- O chefe da Polícia de Segurança Pública (PSP), Bruno Gonçalves, é acusado de terrorismo pelo Ministério Público por supostamente integrar o Movimento Armilar Lusitano (MAL).
- A acusação revela que ele recrutou para o MAL um militar de elite da Guarda Nacional Republicana (GNR).
- O sargento da GNR, afecto à Unidade de Intervenção na Pontinha, foi pedido para formar outros membros do grupo neonazi.
- A ideia era tirar proveito da experiência do militar, nomeadamente os seis anos de paraquedismo e o comando.
- O grupo pretendia criar uma milícia para combater quem, na perspetiva deles, prejudicasse os interesses nacionais.
A Polícia Judiciária anunciou a apreensão de armas e munições associadas ao Movimento Armilar Lusitano (MAL), grupo identificado como neonazi. A operação partiu de investigações em curso sobre crimes graves envolvendo a organização.

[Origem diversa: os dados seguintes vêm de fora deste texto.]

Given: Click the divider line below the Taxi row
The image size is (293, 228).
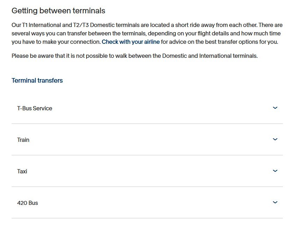Looking at the screenshot, I should (147, 186).
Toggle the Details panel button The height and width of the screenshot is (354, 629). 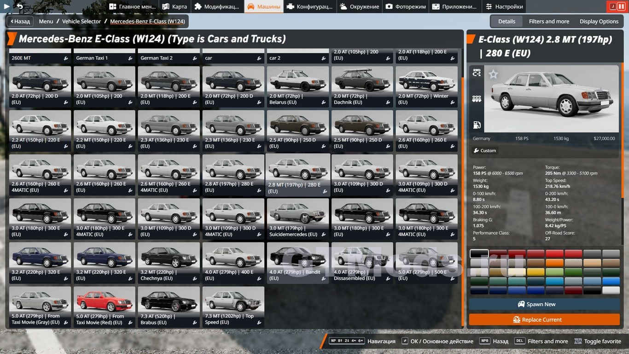(507, 21)
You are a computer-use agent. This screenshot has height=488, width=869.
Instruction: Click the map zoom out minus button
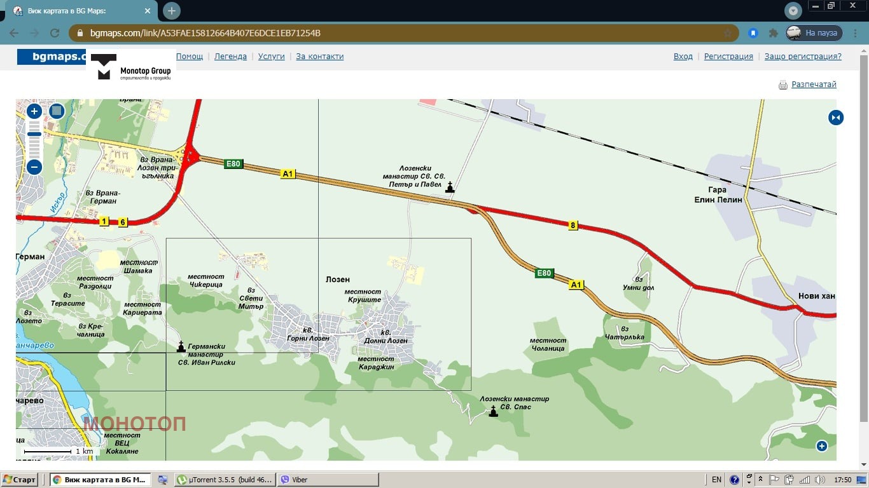point(34,167)
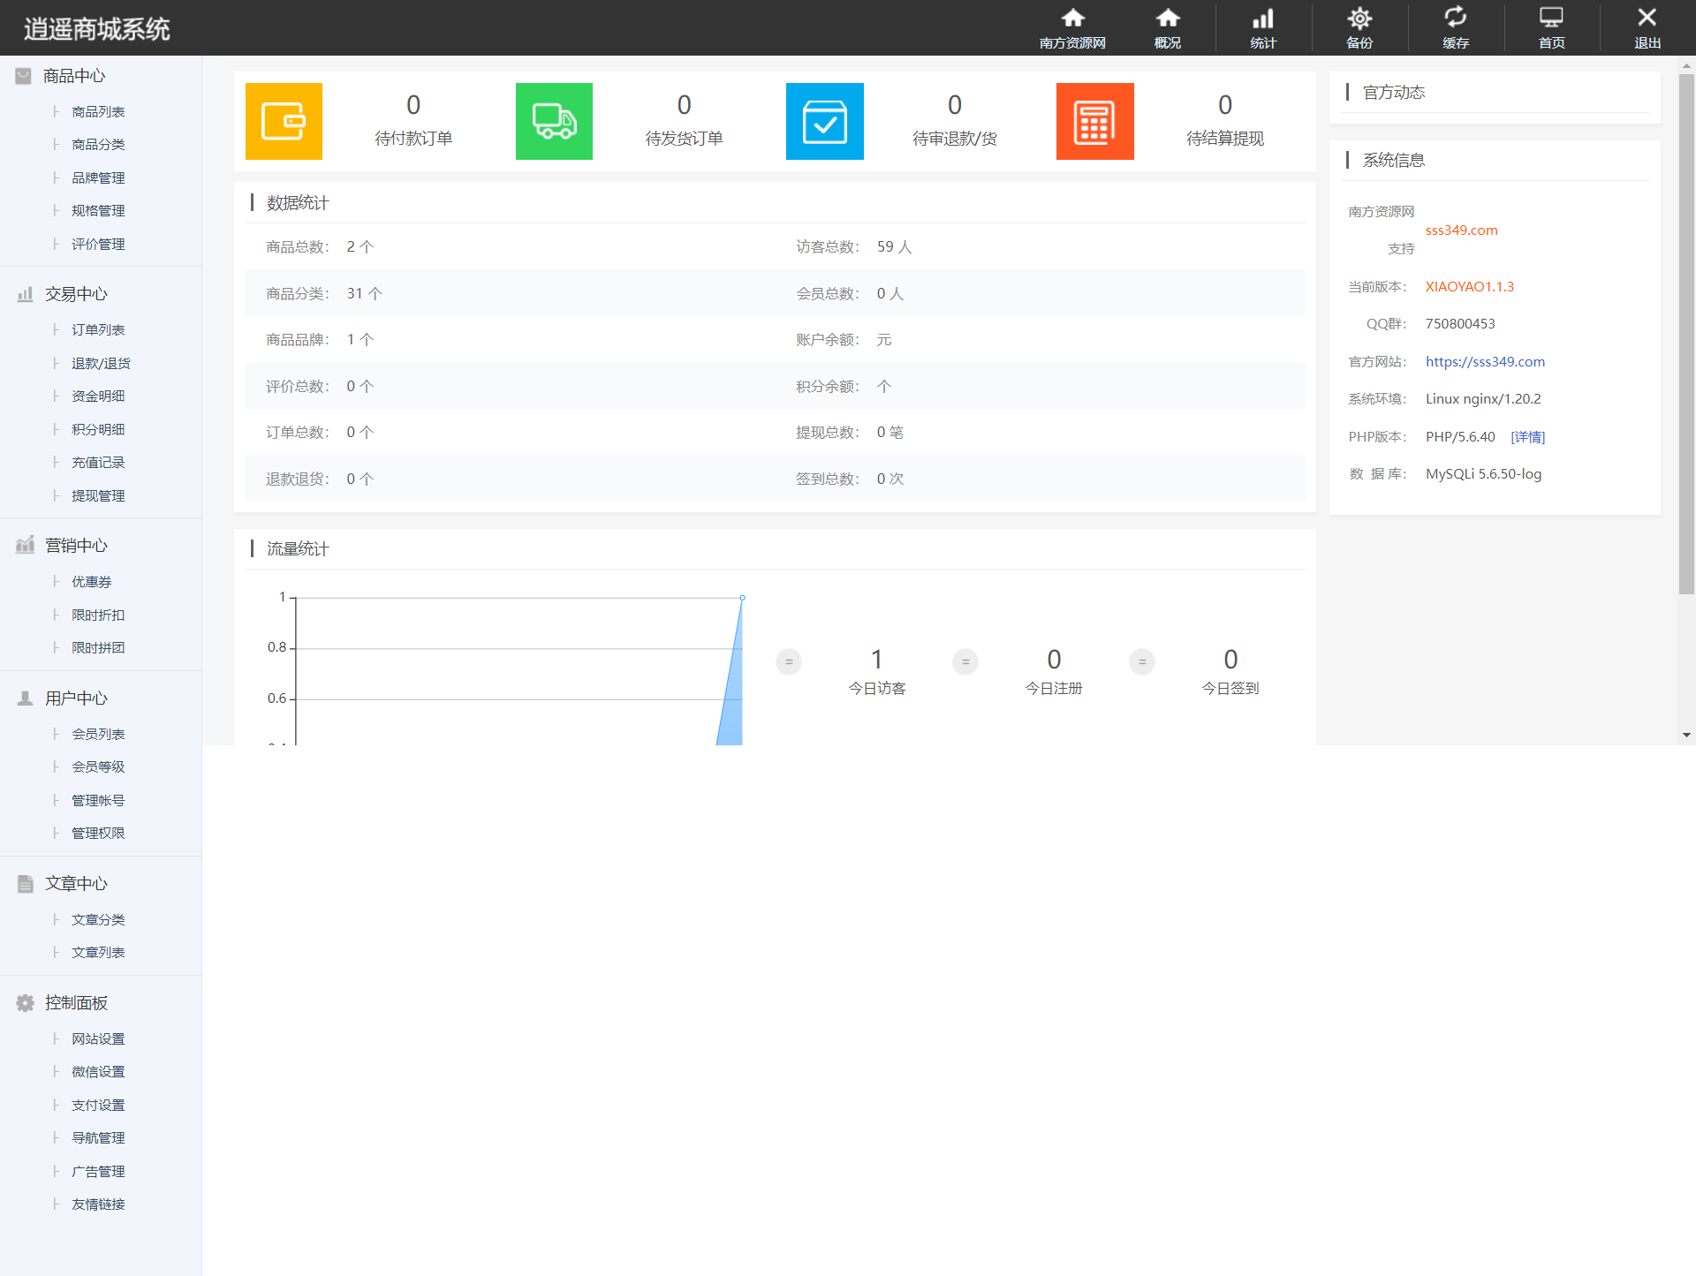Open 订单列表 in the sidebar menu
This screenshot has width=1696, height=1276.
(98, 330)
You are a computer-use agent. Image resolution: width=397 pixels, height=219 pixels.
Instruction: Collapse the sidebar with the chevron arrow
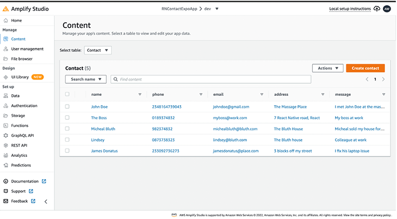(x=46, y=202)
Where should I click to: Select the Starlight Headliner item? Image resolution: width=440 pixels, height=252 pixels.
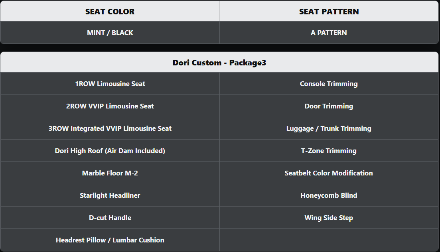(x=110, y=195)
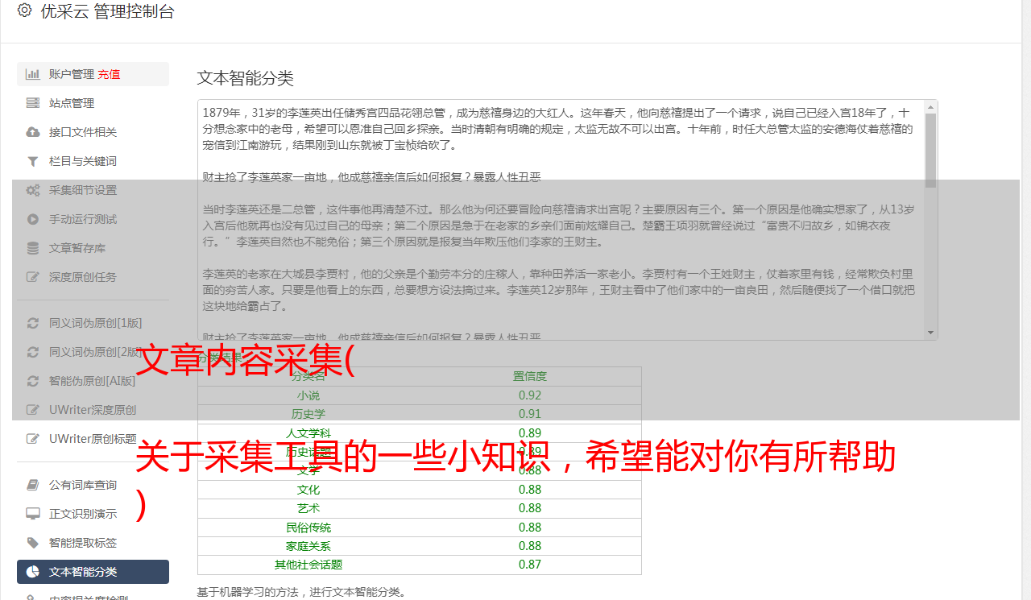Click the filter icon for 栏目与关键词
This screenshot has height=600, width=1031.
click(x=33, y=161)
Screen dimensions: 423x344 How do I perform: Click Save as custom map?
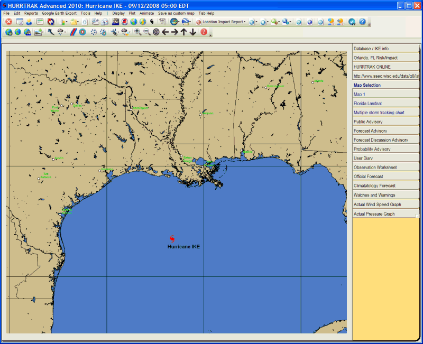click(x=176, y=13)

O caso envolve o chefe da PSP, Bruno Gonçalves, acusado de terrorismo pelo Ministério Público por alegados vínculos com o MAL. A investigação aponta para a participação do líder na mobilização de elementos para a milícia.
Segundo a PJ, foi recrutado para o MAL um militar de elite da GNR, com experiência de combate. A intenção terá sido aproveitada para fortalecer a capacidade operativa da organização.
A PJ indicia que o sargento da Unidade de Intervenção, com base na Pontinha, foi solicitado a fornecer formação a outros membros. A finalidade seria acelerar o treino para ações potencialmente violentas.
A acusação contra o responsável da PSP decorre de uma linha de cooperação entre as estruturas de segurança, apurando ligações com facções extremistas. O objetivo da investigação é esclarecer responsabilidades individuais.
As autoridades não divulgaram detalhes sobre o número de armas apreendidas ou o período exato da operação. As informações disponíveis permanecem em fase de investigação e verificação.